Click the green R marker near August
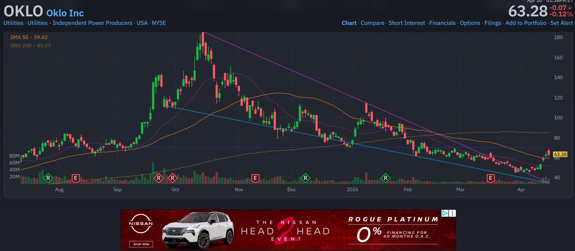The height and width of the screenshot is (251, 575). pyautogui.click(x=48, y=178)
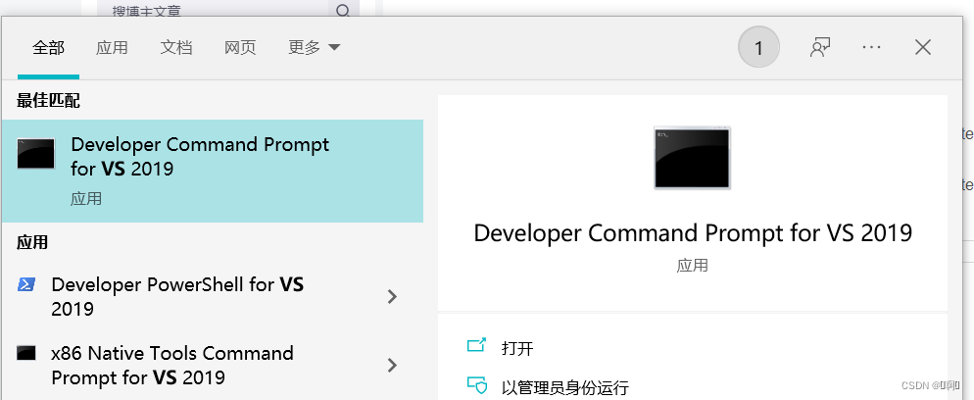Click the large command prompt preview icon
This screenshot has width=974, height=400.
pos(692,158)
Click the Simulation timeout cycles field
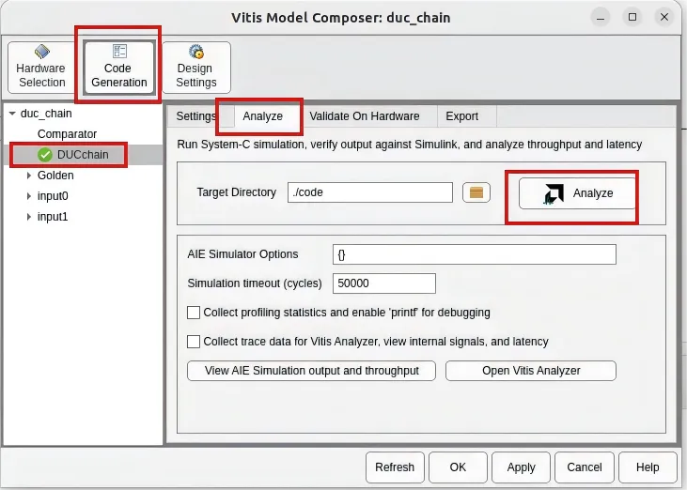The width and height of the screenshot is (687, 490). pyautogui.click(x=383, y=283)
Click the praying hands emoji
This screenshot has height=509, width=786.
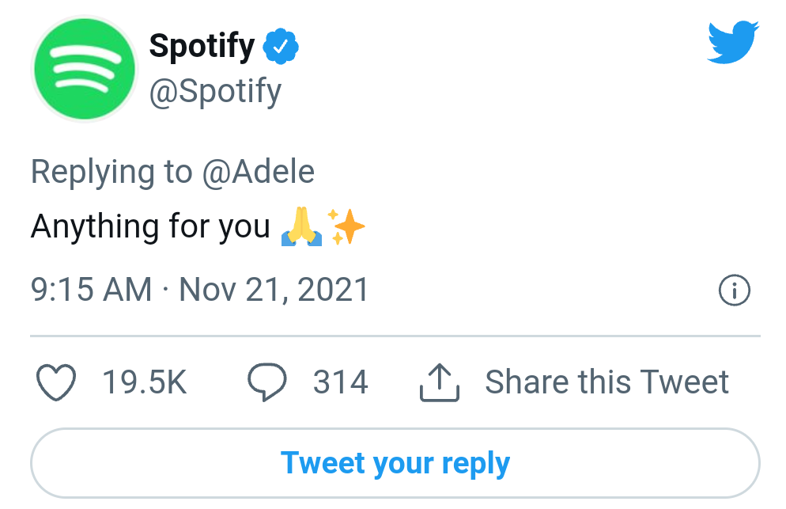(x=302, y=227)
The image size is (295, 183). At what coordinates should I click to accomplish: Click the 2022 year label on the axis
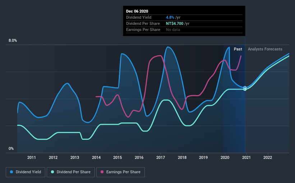tap(268, 157)
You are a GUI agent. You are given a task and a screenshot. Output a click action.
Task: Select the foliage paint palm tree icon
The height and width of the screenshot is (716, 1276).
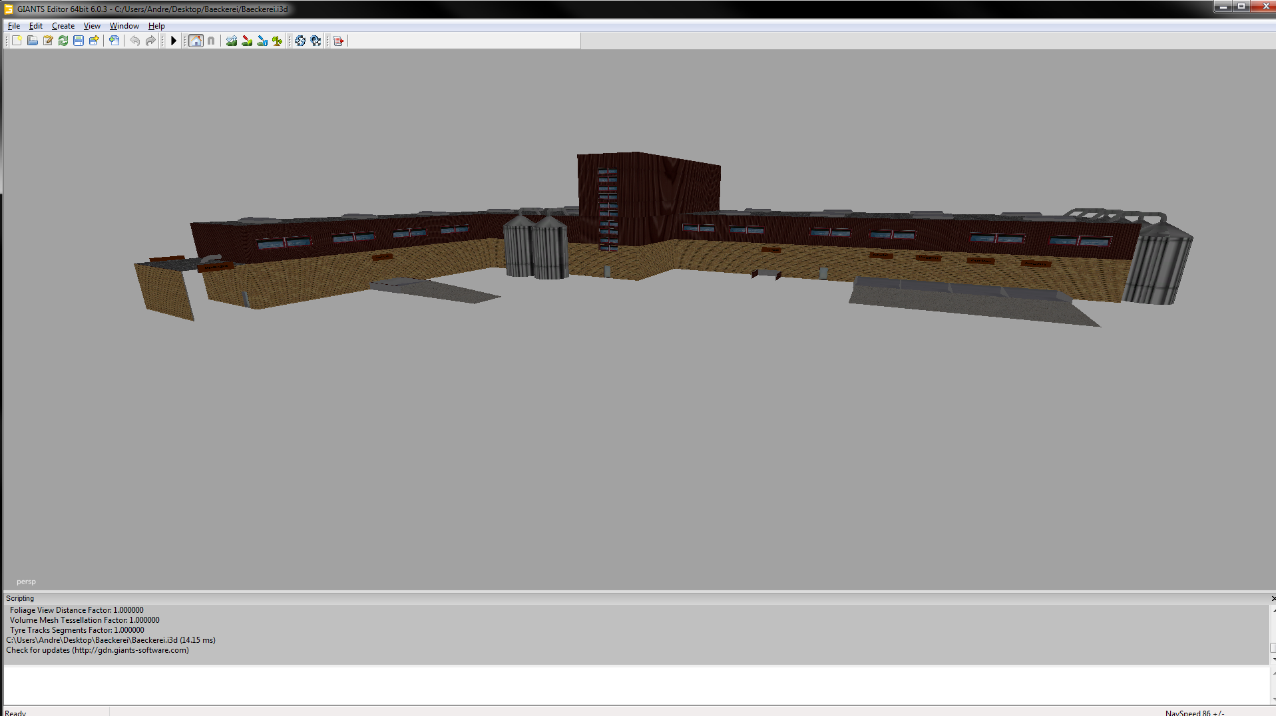point(278,41)
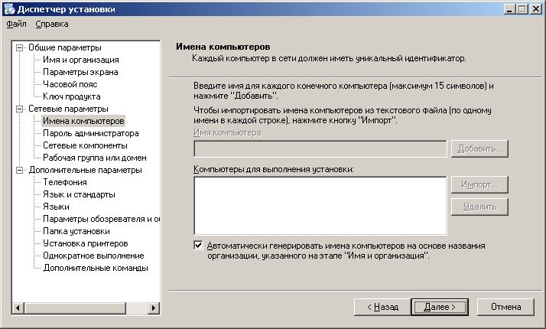Open Рабочая группа или домен page
The image size is (546, 329).
93,158
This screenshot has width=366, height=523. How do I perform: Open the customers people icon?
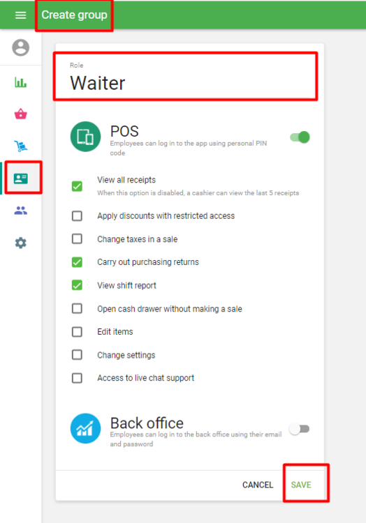tap(21, 211)
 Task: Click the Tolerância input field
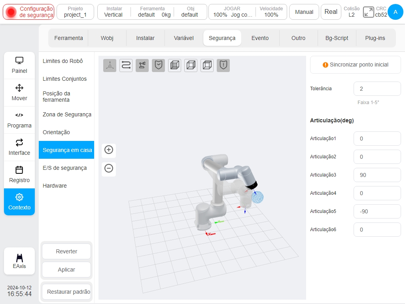[x=377, y=89]
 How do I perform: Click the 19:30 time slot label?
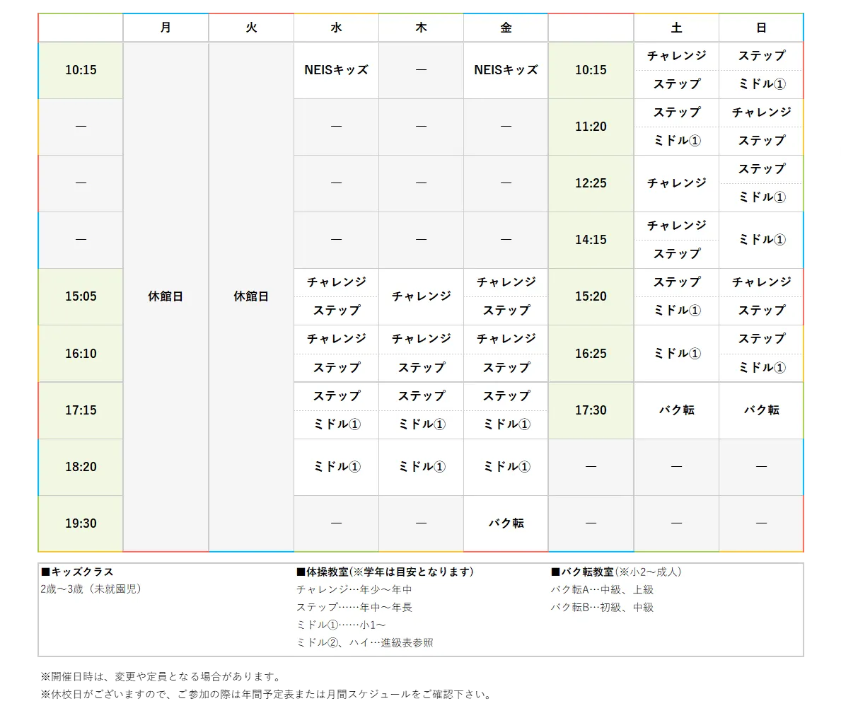click(81, 523)
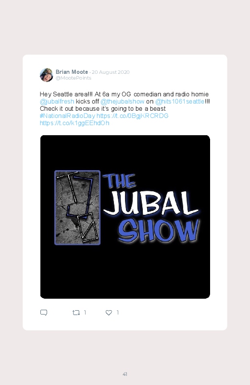Image resolution: width=250 pixels, height=385 pixels.
Task: Open Brian Moote's profile avatar
Action: click(46, 75)
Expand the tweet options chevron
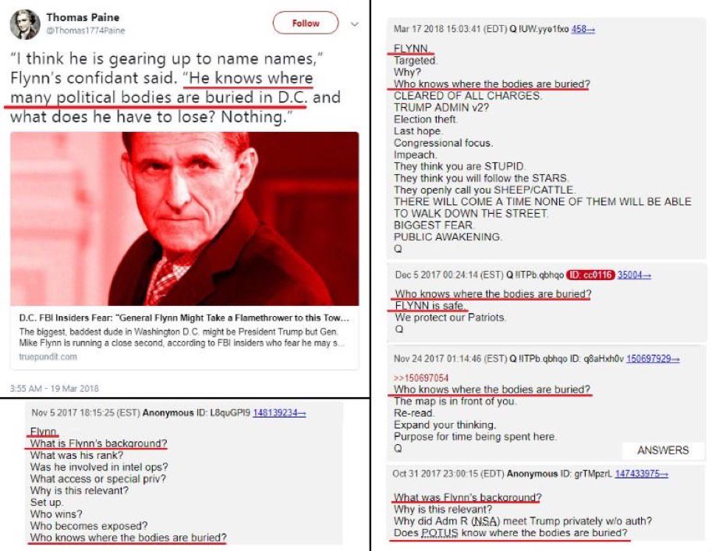 pos(355,24)
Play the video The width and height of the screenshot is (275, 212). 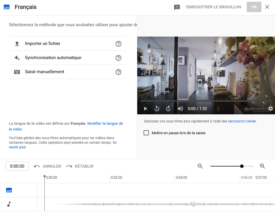[x=145, y=109]
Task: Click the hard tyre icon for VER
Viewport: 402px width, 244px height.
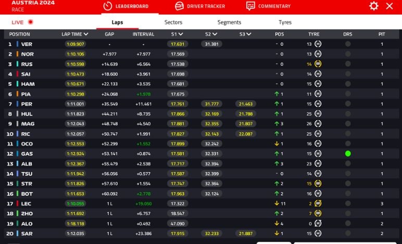Action: tap(318, 44)
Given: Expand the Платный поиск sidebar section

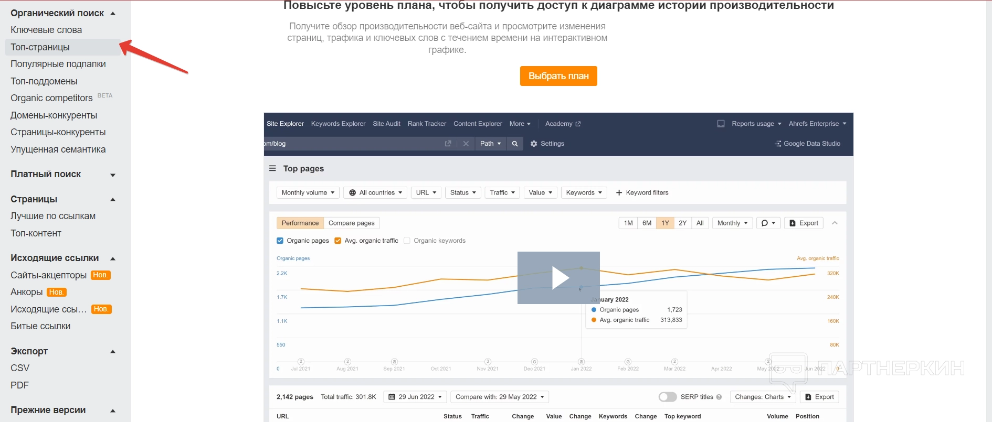Looking at the screenshot, I should pos(113,175).
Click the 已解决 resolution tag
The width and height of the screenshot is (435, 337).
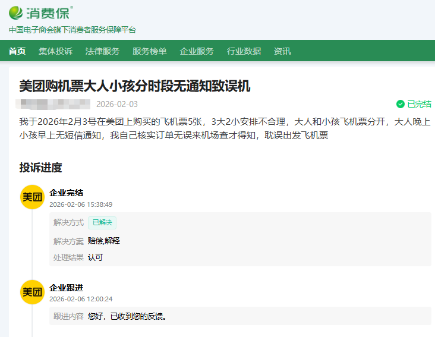coord(102,223)
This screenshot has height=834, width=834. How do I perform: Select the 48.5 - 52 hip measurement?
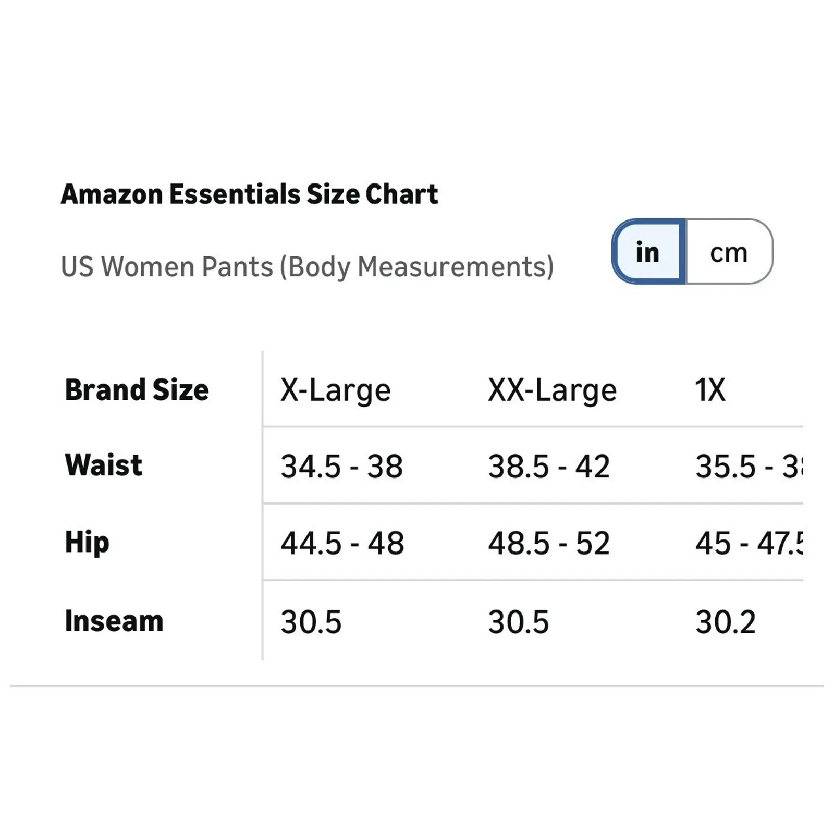(549, 544)
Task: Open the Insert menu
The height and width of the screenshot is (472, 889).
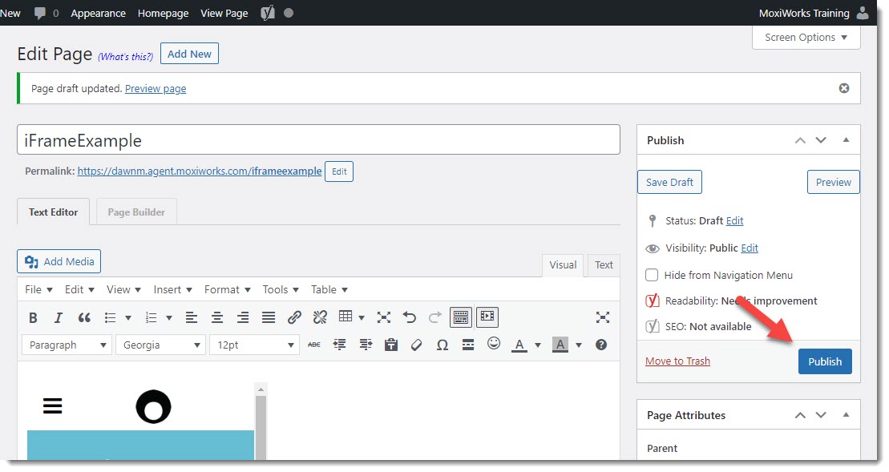Action: (x=172, y=289)
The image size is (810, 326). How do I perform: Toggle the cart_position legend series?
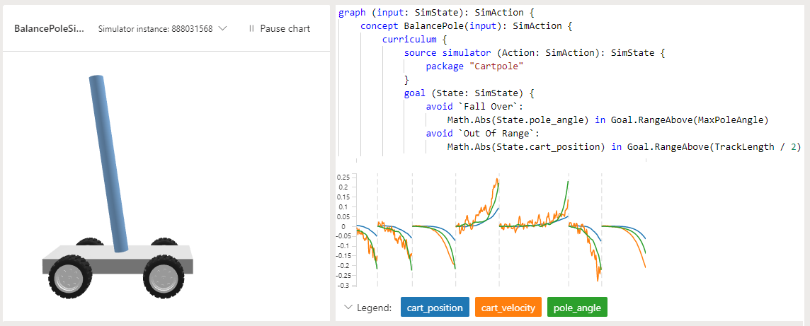435,308
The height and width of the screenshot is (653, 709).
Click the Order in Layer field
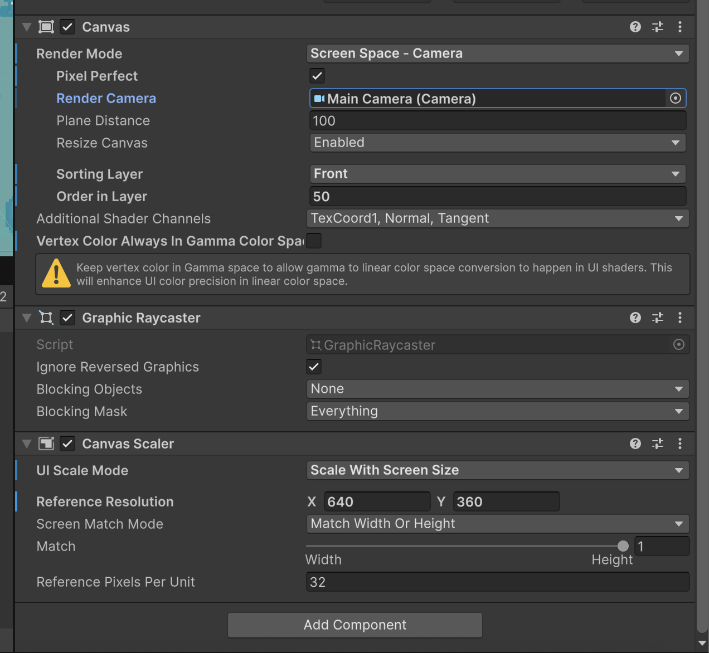pyautogui.click(x=497, y=197)
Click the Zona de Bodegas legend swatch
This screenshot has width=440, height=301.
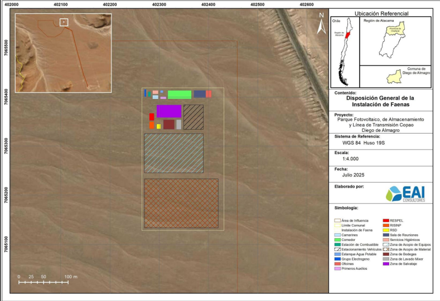[385, 254]
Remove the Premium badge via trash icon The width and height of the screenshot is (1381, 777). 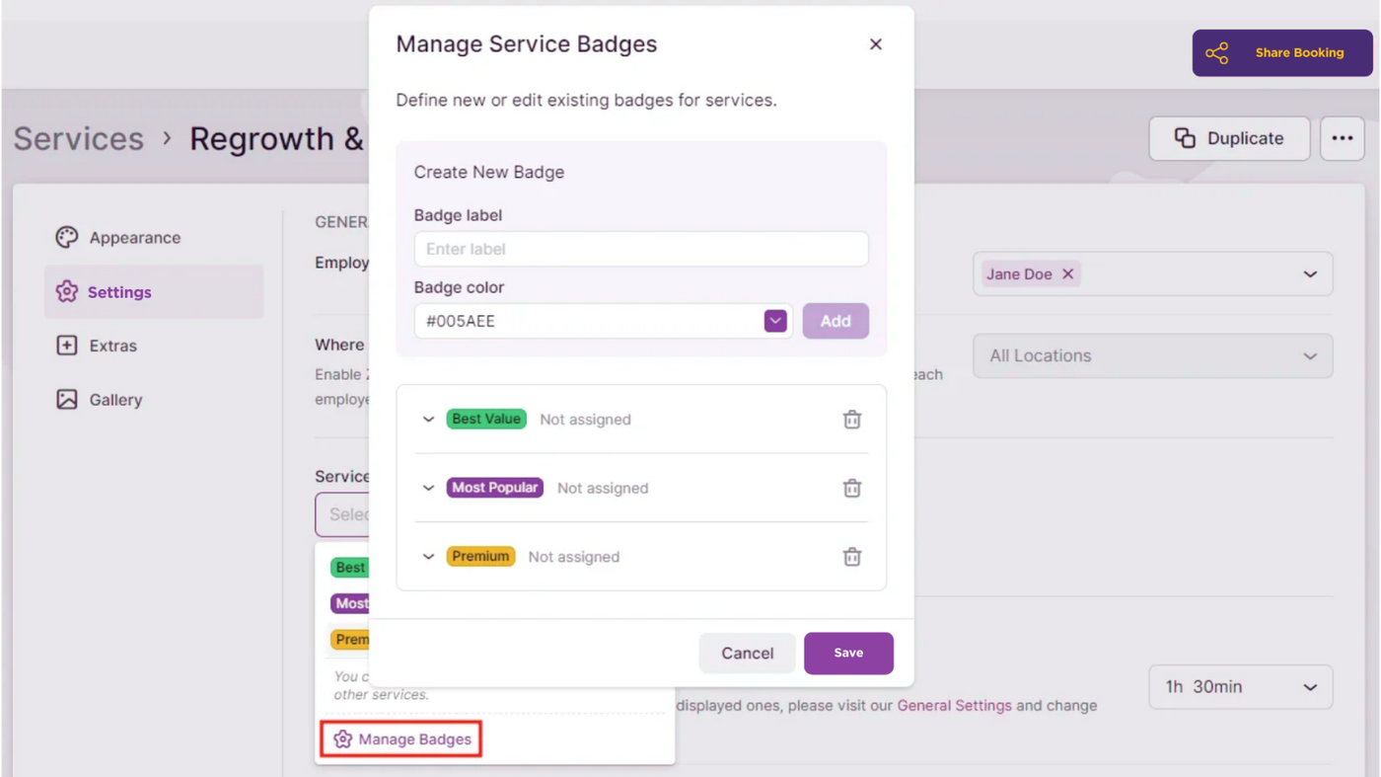click(x=851, y=557)
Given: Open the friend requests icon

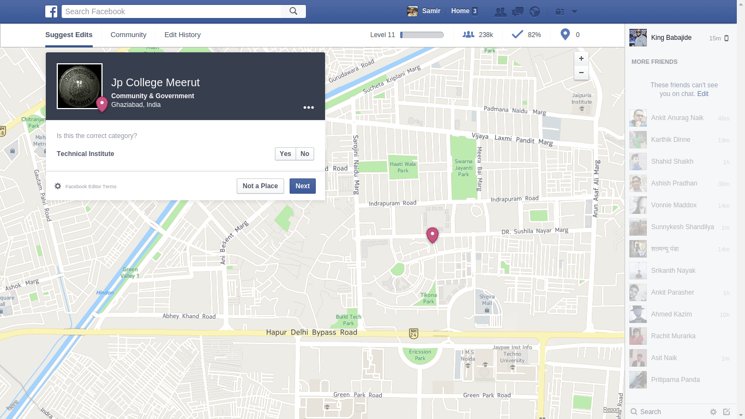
════════════════
WORK TASK:
Copy back, word for word, every line between the top of the material above and the line that contains "You are a GUI", both included, without any pictures.

WRITTEN REPLY:
Click the green R marker near August
The height and width of the screenshot is (251, 575). pyautogui.click(x=48, y=178)
Click the large command prompt preview icon
This screenshot has width=974, height=400.
pos(692,158)
Click the Simulation timeout cycles field
The width and height of the screenshot is (687, 490). pyautogui.click(x=383, y=283)
Click the praying hands emoji
This screenshot has height=509, width=786.
(x=302, y=227)
The image size is (295, 183). At what coordinates should I click to accomplish: Click the 2022 year label on the axis
tap(268, 157)
You are a GUI agent. You are given a task and a screenshot. Output a click action.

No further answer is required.